To be done
1) Update the juicer thread from "I'm willing to" up to and including "came out great.", changing "kiwis" to "pears".
2) Write the next part of the juicer thread, picking up after its final line.

Text block
———

# »Juicer« Pros and Cons..???



## Xdriver (Nov 17, 2009)

What are the pros and cons using a juicer to make Wine Must..?

Anybody ever tried this before..??

I'm willing to spend money on a quality grade juicer if it'll work.. THX..


----------



## Dhorton (Nov 17, 2009)

what kind of juicer? grinder/centrifuge or steamer?
I've used my grinder/centrifuge juicer on kiwis and apples(peeled and cored) and they wine came out great. 
some of the cons to using a juicer like mine is dealing with the skins/seeds which can give some "off" flavors


----------



## arcticsid (Nov 17, 2009)

i go with Dhort, you ferment the juice, not the rest, some seeds can be bad, not just on off flavors, but some seeds, etc. can be really bad. Save your money for a juicer and invest in other supplies.. I think it is Tom who loves the steam juicer. i haven't used a juicer, so my comment ranks low, but from what I hear, there is nothing like stomping it with your feet. I hope some of the others will chime in a toss their opinion your way.

Thats my take, I never said I was right.

———

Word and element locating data

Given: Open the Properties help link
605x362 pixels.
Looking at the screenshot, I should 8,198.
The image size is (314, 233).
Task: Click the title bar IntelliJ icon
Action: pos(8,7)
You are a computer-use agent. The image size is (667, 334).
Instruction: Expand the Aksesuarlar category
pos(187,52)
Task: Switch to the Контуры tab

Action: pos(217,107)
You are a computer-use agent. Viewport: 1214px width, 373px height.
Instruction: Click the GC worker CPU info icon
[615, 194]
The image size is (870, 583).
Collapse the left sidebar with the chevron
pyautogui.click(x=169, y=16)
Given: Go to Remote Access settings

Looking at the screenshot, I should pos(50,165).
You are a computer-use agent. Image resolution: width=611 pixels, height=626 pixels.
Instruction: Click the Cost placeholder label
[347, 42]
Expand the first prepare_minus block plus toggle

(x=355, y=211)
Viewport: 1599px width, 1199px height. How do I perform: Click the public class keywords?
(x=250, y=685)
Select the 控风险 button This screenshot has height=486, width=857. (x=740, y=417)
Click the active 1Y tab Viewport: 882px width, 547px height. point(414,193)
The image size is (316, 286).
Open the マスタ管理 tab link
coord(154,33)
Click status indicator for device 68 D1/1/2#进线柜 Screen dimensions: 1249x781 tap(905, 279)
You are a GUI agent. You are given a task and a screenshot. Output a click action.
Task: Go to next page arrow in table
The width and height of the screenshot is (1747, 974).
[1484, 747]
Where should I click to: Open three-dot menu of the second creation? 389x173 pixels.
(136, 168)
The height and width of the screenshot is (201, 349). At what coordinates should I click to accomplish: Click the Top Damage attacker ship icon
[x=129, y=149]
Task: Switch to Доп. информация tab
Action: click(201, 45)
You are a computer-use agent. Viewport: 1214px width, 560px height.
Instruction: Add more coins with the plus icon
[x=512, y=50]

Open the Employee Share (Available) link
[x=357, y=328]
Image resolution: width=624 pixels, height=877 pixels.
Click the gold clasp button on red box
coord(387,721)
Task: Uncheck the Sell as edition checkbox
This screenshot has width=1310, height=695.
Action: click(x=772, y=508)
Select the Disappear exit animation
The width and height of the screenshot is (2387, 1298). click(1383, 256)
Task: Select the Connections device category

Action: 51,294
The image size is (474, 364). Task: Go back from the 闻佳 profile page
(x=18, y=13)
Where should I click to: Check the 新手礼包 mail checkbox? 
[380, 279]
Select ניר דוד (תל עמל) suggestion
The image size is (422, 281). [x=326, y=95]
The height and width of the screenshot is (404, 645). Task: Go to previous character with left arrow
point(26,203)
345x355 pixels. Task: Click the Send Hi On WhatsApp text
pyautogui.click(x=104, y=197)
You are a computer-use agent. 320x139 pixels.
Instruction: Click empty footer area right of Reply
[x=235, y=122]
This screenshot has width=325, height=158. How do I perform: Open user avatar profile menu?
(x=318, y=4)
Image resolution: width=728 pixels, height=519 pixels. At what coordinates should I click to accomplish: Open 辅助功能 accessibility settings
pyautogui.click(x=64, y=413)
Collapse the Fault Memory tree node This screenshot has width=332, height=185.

———

Exercise answers
1)
I'm willing to spend money on a quality grade juicer if it'll work.. THX..


----------



## Dhorton (Nov 17, 2009)

what kind of juicer? grinder/centrifuge or steamer?
I've used my grinder/centrifuge juicer on pears and apples(peeled and cored) and they wine came out great.

2)
Troy


----------



## Tom (Nov 17, 2009)

Steam Juicer is the way to go !


----------



## TB1 (Nov 17, 2009)

How do you think a squeezo strainer would work for apple must? as long as you use a fine sparging bage that is.

I also have access to a grinder/ciderpress.


----------



## St Allie (Nov 17, 2009)

I have a centrifuge juicer for apples/pears .. making cider and wine.

I don't think much of it for any other fruit though.

...have never usd a steam juicer, they are a pricey investment though.

Allie


----------



## Xdriver (Nov 17, 2009)

Thx..

The juicer I'd like to get is the "Breville 800 jexl".. Reviews say its a really nice..

You put the fruit in and it will separate the juice leaving the pulp behind.. 

Fermenting just the concentrate from the juicer I make should be fine.. Right..?

Do I really need the pulp..? If so why..?


----------



## St Allie (Nov 17, 2009)

I have the breville 'juice fountain' the chute is large enough to take medium size apples whole.

It's a good sturdy machine with two speeds for soft or hard fruit and a good size motor on it.. Separates the pulp and the juice out. I just ferment the juice and chuck the pulp, makes it clear quicker and bypasses the seeds.

Allie


----------



## Tom (Nov 17, 2009)

TB1 said:


> How do you think a squeezo strainer would work for apple must? as long as you use a fine sparging bage that is.
> 
> I also have access to a grinder/ciderpress.



I would not use. I would be concerned about splitting the seeds.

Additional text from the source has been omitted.